<162>Les princes, qui ne sont dans le monde que pour rendre les hommes heureux, devraient bien y penser avant que de les exposer, pour des causes frivoles et vaines, à tout ce que l'humanité a de plus à redouter.
Les souverains qui regardent leurs sujets comme leurs esclaves les hasardent sans pitié, et les voient périr sans regret; mais les princes qui considèrent les hommes comme leurs égaux, et qui envisagent le peuple comme le corps dont ils sont l'âme, sont économes du sang de leurs sujets.

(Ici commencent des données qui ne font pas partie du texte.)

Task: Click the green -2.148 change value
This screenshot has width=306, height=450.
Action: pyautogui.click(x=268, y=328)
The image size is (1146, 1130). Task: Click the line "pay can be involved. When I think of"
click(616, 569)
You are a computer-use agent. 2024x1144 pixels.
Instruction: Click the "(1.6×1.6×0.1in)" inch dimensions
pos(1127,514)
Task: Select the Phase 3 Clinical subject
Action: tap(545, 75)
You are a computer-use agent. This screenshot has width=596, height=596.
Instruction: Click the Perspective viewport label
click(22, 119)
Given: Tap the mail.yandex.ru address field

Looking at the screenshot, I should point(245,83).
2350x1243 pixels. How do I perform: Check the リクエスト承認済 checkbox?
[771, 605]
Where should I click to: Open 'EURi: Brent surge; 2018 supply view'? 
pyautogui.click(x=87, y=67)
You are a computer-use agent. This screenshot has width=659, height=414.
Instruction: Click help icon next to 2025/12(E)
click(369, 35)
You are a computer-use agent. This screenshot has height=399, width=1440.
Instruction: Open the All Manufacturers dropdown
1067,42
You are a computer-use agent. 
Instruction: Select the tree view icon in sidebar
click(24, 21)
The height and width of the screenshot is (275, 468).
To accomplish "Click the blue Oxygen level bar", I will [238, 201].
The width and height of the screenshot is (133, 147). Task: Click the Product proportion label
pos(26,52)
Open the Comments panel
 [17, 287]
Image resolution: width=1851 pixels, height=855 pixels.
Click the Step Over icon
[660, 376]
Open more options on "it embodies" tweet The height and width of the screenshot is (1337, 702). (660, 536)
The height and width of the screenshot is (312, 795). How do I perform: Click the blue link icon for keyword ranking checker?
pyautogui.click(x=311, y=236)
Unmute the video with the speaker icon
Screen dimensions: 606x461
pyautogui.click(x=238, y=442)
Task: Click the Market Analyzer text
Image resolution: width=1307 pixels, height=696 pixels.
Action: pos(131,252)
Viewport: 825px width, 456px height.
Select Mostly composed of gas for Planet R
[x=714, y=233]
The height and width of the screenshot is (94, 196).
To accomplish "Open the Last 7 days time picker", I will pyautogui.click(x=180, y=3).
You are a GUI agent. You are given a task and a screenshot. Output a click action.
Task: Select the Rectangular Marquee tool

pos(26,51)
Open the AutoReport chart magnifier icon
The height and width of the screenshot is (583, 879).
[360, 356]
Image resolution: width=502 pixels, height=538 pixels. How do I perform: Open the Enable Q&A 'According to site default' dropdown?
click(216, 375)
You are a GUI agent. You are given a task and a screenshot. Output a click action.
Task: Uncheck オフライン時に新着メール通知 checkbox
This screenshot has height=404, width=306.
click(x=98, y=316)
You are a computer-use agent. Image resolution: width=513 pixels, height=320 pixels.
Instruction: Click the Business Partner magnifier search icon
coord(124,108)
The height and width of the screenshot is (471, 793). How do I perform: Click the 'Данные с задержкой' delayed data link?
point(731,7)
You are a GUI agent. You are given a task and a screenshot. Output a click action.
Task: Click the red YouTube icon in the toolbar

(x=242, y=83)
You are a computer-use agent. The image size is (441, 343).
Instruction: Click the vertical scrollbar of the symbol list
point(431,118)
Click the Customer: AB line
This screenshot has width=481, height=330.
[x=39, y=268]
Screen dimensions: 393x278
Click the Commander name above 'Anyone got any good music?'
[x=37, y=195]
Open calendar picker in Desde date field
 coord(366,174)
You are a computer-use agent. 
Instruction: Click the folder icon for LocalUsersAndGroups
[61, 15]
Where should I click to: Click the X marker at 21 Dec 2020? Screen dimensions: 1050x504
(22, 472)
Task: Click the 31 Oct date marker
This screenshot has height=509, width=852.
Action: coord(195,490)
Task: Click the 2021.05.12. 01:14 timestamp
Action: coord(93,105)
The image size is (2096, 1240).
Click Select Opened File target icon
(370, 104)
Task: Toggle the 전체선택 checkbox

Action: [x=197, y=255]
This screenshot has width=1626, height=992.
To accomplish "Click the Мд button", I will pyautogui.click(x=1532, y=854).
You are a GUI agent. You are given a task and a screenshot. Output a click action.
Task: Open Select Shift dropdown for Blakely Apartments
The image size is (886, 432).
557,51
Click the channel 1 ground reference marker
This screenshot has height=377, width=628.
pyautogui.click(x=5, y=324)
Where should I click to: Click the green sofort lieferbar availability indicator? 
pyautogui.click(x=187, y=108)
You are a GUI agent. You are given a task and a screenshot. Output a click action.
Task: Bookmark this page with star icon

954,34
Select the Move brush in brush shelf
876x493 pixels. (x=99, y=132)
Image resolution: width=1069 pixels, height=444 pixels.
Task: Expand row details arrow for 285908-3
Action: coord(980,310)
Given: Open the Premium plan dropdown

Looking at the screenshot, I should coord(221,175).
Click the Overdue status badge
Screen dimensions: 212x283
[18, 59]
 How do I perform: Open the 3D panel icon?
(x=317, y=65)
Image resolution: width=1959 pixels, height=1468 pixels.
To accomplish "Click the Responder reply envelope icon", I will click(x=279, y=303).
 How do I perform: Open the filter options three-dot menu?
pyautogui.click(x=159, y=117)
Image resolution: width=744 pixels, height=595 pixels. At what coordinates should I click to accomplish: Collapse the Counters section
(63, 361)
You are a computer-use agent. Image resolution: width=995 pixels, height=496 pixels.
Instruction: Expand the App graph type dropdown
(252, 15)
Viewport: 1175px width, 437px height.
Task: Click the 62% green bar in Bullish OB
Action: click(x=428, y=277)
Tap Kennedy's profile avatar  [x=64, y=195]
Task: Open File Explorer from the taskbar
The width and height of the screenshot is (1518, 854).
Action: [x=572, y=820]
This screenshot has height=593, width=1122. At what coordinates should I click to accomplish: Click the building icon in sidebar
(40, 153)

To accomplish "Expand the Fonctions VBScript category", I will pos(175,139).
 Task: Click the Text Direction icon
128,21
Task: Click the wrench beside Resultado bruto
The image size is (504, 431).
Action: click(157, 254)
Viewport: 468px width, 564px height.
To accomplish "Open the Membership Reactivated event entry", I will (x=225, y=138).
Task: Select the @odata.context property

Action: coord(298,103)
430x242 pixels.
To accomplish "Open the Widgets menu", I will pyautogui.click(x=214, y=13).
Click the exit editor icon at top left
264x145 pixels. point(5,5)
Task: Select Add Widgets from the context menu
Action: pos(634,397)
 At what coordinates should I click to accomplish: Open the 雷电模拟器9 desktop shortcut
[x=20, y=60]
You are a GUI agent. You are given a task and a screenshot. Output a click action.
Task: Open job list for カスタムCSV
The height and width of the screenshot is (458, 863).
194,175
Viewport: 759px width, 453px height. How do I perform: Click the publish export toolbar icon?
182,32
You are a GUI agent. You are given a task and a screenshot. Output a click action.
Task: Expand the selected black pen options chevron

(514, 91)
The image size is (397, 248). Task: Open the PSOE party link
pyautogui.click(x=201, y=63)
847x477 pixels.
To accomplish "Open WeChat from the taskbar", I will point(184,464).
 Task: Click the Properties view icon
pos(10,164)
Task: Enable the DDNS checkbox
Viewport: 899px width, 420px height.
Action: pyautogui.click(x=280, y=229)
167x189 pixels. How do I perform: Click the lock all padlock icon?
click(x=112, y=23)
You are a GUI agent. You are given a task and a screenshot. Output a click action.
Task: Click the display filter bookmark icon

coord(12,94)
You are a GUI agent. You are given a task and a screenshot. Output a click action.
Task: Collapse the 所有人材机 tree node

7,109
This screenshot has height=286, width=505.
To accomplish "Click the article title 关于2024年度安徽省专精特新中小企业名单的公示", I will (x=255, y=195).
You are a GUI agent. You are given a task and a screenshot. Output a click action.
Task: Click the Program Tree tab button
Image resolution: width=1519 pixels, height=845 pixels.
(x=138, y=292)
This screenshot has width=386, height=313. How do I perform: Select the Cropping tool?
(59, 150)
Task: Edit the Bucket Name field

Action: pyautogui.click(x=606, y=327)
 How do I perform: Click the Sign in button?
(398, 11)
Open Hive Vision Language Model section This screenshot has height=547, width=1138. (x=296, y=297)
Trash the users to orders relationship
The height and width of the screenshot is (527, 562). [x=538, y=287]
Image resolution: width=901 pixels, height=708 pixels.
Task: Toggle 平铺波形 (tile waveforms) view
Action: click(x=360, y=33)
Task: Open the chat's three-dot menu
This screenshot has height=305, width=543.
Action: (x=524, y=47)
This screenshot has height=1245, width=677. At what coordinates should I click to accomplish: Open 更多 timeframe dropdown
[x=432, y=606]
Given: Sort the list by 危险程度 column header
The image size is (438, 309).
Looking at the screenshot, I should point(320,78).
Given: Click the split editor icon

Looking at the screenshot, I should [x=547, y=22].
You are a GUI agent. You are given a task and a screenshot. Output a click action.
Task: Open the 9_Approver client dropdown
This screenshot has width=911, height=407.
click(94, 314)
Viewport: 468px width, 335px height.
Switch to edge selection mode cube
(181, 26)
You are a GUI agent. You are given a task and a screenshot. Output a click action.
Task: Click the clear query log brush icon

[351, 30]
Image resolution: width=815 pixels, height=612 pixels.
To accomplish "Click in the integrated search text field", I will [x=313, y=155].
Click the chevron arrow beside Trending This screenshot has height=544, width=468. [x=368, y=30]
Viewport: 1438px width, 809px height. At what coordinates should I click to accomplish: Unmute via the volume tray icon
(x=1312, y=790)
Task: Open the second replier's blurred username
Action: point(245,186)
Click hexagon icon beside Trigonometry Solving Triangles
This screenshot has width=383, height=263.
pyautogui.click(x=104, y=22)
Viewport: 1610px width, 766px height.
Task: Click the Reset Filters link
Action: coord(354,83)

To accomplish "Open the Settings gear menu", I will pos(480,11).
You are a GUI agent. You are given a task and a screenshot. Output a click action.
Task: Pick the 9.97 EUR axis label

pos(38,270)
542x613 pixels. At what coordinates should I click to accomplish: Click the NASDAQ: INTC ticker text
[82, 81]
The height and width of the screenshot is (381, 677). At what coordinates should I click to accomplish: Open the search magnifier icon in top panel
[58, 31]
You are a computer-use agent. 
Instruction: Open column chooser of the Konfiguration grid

Je prie les souverains, en finissant cet ouvrage, de ne se point offenser de la liberté avec laquelle je leur parle; mon but est de dire la vérité, d'exciter à la vertu, et de ne flatter personne. La bonne opinion que j'ai des princes qui règnent à présent dans le monde me les fait juger dignes d'entendre la vérité. C'est aux Nérons, aux Alexandre VI, aux César Borgia, aux Louis XI, qu'on n'oserait la dire. Grâces au ciel, nous ne comptons point de tels hommes parmi les princes de l'Europe, et c'est faire leur plus bel éloge que de dire qu'on ose hardiment blâmer devant eux tous les vices qui dégradent la royauté, et qui sont contraires aux sentiments d'humanité et de justice.